What you have to do |
Report every line of the records that includes the word "target".

Data excerpts |
*** Block opens ***
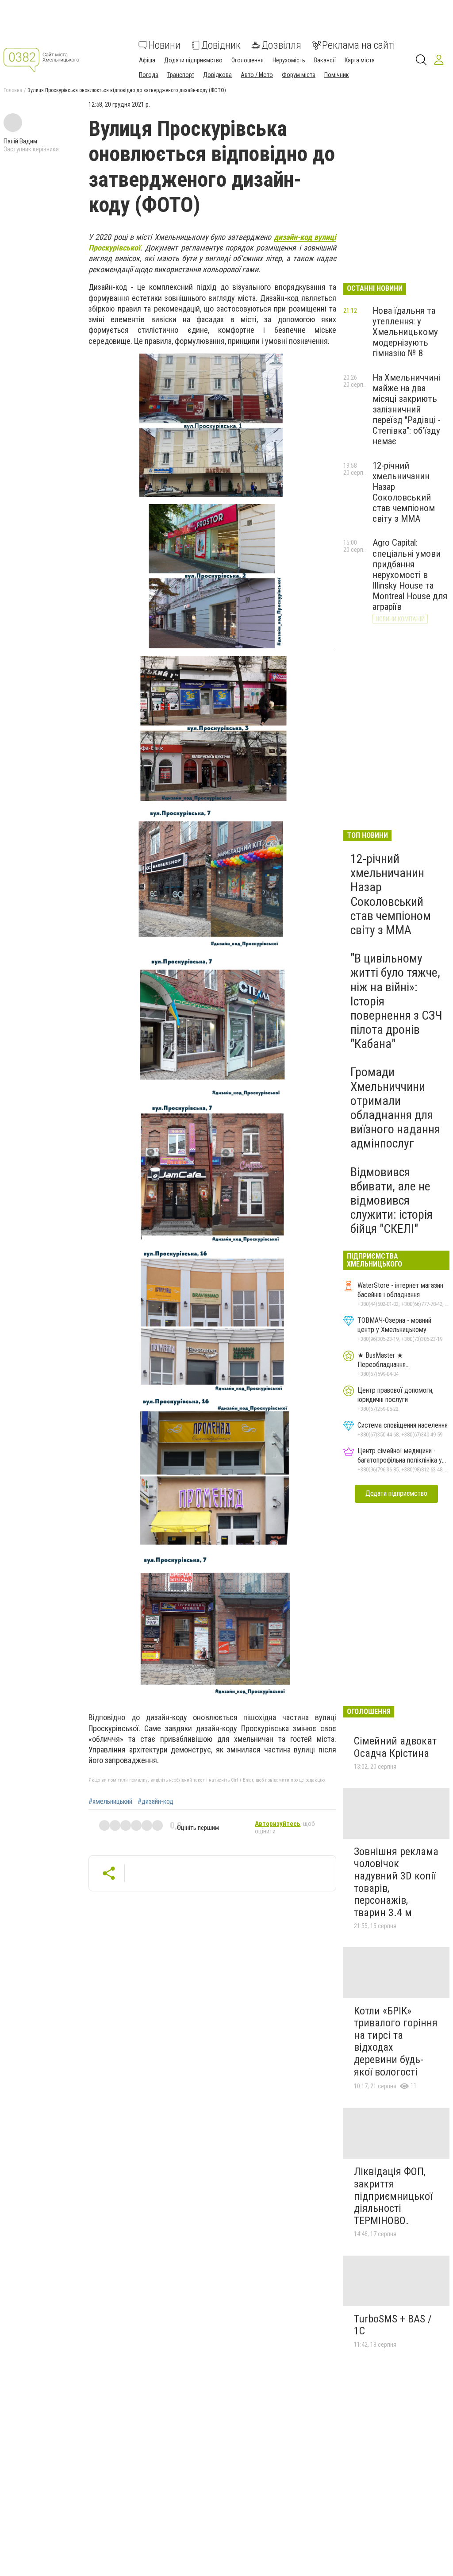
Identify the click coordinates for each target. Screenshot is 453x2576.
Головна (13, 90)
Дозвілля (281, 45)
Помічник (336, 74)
*** Block closes ***
*** Block opens ***
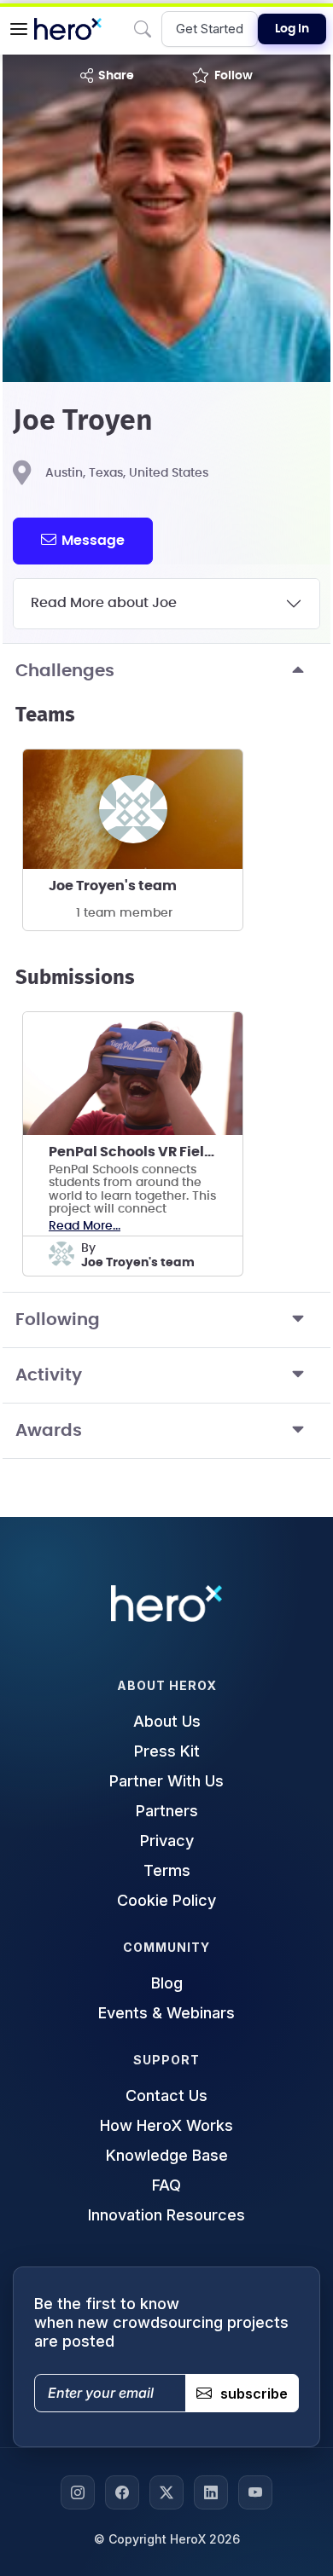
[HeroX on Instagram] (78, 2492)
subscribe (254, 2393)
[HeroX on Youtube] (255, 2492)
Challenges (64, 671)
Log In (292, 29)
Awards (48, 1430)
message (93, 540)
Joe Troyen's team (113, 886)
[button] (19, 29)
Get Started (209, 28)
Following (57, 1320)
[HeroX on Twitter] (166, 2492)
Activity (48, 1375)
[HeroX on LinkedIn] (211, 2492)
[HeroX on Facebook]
*** Block closes ***
*** Block opens ***
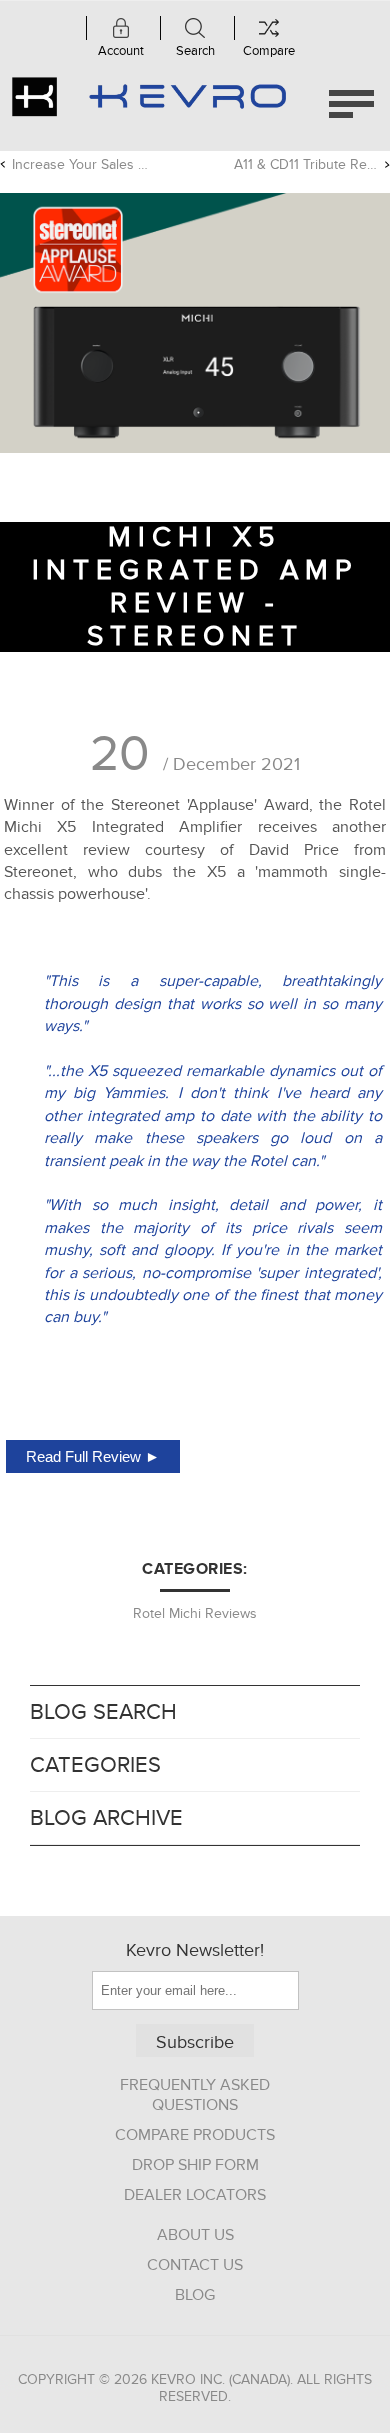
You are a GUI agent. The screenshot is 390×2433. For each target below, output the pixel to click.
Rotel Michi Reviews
*** Block closes ***
Result of the exercise |
Identify the click coordinates for each target. Screenshot is 453x2576.
You are a GUI agent. The screenshot is 390×2433. For each target below, output the pixel to click.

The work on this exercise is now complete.